1996 - present
The Museum reimagined its fossil halls in the 1990s. Chronologically arranged exhibits were updated to reflect evolutionary relationships. The Halls of Saurischian and Ornithischian Dinosaurs, the Lila Acheson Wallace Wing of Mammals and Their Extinct Relatives, which includes the Hall of Primitive Mammals and the Paul and Irma Milstein Hall of Advanced Mammals, the Hall of Vertebrates Origins, and the Miriam and Ira D. Wallach Orientation Center were the result of this rearrangement in exhibition (4, 1994/96, p. 5).

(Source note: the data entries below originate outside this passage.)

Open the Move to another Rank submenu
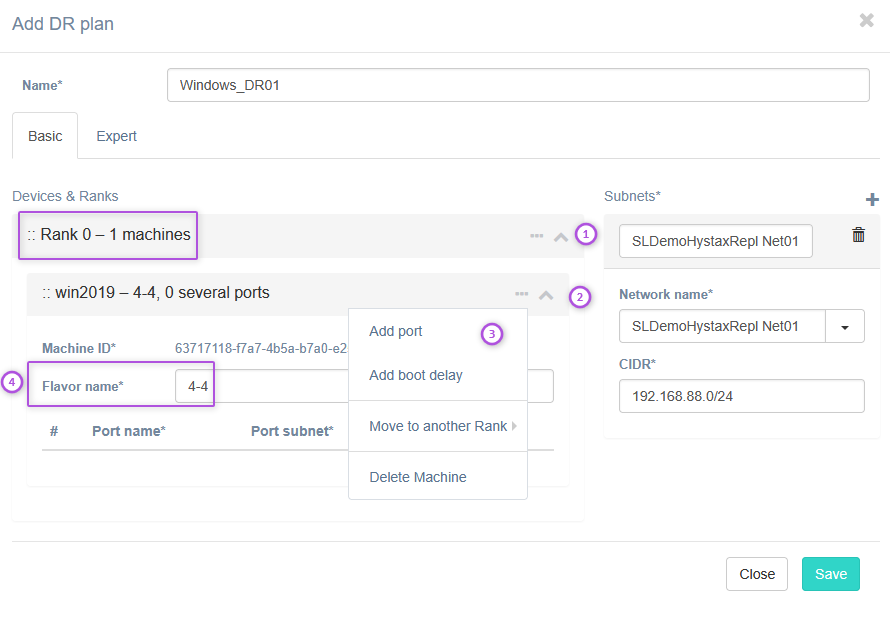The height and width of the screenshot is (633, 890). coord(438,426)
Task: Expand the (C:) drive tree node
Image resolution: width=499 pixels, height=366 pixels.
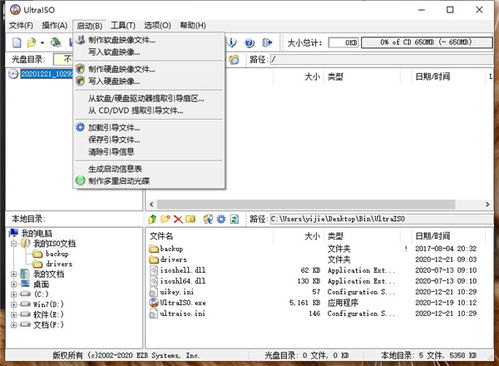Action: tap(14, 294)
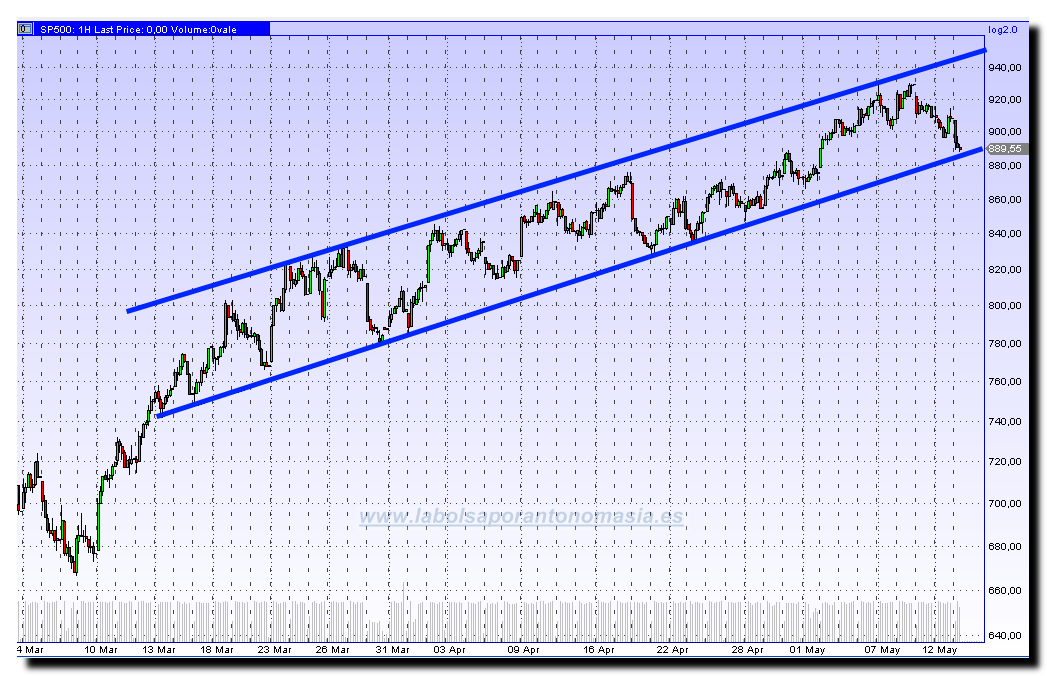The width and height of the screenshot is (1047, 676).
Task: Click the 16 Apr date label
Action: 598,649
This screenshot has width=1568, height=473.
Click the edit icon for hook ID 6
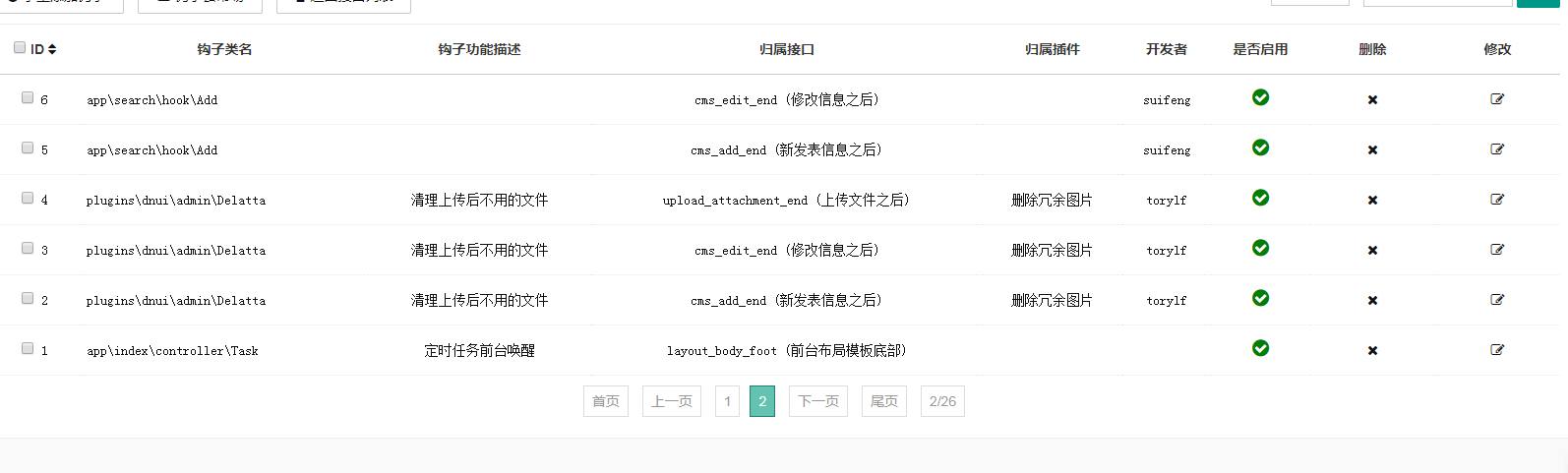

The Hall of Vertebrate Origins displays approximately 250 fossil specimens of the earliest vertebrates, animals that lacked a fully developed backbone but had a distinct head with a braincase; fishes, the most diverse group of vertebrates today; amphibians and their extinct early relatives, the first vertebrates to walk on land; crocodiles, turtles, lizards, snakes, and their relatives, the first animals to live entirely on land; giant marine reptiles such as plesiosaurs, mosasaurs, and ichthyosaurs; and flying reptiles known as pterosaurs, the first flying vertebrates (1).
This hall also features several exhibits that allow visitors to touch the fossilized remains of long-extinct animals. These “touch fossils” include a 100-million-year-old fish; the tooth of one of the largest sharks ever to have lived; and a vertebra from a plesiosaur, a marine animal. Other highlights include Stenopterygius quadriscissus, the jaws of Carcharodon megladon, and models of Coelocanth, Dunkleosteus (1).